Filipe: Que dieta sugere para a minha família? Tendo em conta as minhas necessidades especificas, a ideia é ter uma dieta saudável para todos. 

Dr. Vitor Martins: Os benefícios da Dieta Mediterrânica já foram provados e é o padrão alimentar recomendado para toda a população. Com o seu plano alimentar individual pode ajustar alguns alimentos e porções para assim poder usufruir das refeições em família. 

Filipe: A diálise tira-nos energia. Existem alguns ingredientes que equilibrem esta falta de energia? Quais? Sugere alguma receita? 

Dr. Vitor Martins: O processo de hemodiálise em si aumenta a necessidade de energia e de proteína. É estimado, dependendo dos estudos, que mais de 330kcal e 7g de proteína/dia devem ser compensados após hemodiálise. Uma boa forma de compensar este aumento é fazer uma refeição extra no dia da hemodiálise, se possível durante o tratamento: 1 ou 2 fatias de pão com fiambre de peru, queijo fresco ou geleia e uma caneca de chá, café ou sumo (baixo em potássio), deverá preencher estas necessidades e compensar o impacto do tratamento de hemodiálise. 

Filipe: Que conselho me pode dar para educar o meu corpo e mente a ingerir menos líquidos? 

Dr. Vitor Martins: Temos de ser os nossos próprios treinadores e tratar claramente a situação. Não existe outra maneira se não controlar a sede e tudo o que a faz aumentar. Quando se tem sede é muito difícil controlar o desejo de beber, alguns pacientes referem que é ainda mais complicado de controlar do que a fome. Então tem de treinar sozinho, adaptando gradualmente o paladar, reduzindo dia-a-dia a quantidade de sal adicionado (ao mínimo ou mesmo nenhuma), aumentar o sabor dos alimentos através de especiarias e ervas, controlar outros fatores tais como, temperatura corporal (evitar a exposição ao calor), ares condicionados, ter uma boa higiene oral, etc. O mesmo se aplica aos fluidos que consome durante o dia, mantendo um registo diário usando pequenas garrafas ou copos e ir reduzindo a ingestão gradualmente. Manter o foco e reduzir o aumento de peso interdialítico ao recomendado (menos 4% do seu “peso seco”) e tudo o que foi exposto anteriormente, deverá mantê-lo no caminho certo. É um esforço contínuo. 

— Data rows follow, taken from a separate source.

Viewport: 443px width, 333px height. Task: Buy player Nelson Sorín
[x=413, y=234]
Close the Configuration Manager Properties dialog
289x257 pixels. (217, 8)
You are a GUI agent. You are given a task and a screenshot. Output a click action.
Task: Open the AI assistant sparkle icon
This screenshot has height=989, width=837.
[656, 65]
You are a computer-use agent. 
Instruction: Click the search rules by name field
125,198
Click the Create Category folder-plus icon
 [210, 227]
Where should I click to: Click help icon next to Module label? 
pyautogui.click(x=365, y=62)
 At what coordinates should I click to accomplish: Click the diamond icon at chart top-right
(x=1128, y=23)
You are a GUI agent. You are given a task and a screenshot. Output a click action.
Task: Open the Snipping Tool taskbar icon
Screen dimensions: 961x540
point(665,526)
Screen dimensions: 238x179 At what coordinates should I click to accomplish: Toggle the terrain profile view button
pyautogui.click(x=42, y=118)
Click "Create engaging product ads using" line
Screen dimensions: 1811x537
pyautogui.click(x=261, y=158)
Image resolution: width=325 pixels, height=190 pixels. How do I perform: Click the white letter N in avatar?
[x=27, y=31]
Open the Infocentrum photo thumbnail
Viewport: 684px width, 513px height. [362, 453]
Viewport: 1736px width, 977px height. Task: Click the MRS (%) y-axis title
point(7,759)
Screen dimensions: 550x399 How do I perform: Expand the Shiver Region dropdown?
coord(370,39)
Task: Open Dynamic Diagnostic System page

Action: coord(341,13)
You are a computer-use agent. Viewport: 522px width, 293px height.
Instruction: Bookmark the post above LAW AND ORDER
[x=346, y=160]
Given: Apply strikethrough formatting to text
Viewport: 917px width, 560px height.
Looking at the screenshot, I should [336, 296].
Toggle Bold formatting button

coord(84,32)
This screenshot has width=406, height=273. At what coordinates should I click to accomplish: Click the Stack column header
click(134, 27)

Filipe: Como é que a dieta atua de uma maneira preventiva para todos aqueles que não têm DRC? 

Dr. Vitor Martins: Somos o que comemos, e a dieta é como combustível para o corpo, se o combustível é bom e adequado às necessidades, o motor do carro trabalha em melhores condições e durante mais tempo.  Uma boa nutrição que satisfaça necessidades macro e micronutrientes, juntamente com a quantidade certa de calorias, irá diminuir os riscos de várias doenças, nomeadamente as “civilizacionais”, como a obesidade e a diabetes. Como já referi, recomendam-se alguns padrões saudáveis, como a Dieta Mediterrânica que orienta a escolha de alimentos, caso não tenha nenhuma condição particular de saúde. Pode sempre contar com a orientação dos profissionais de saúde que lhe darão opções tendo em conta a sua cultura, preferencias e hábitos alimentares.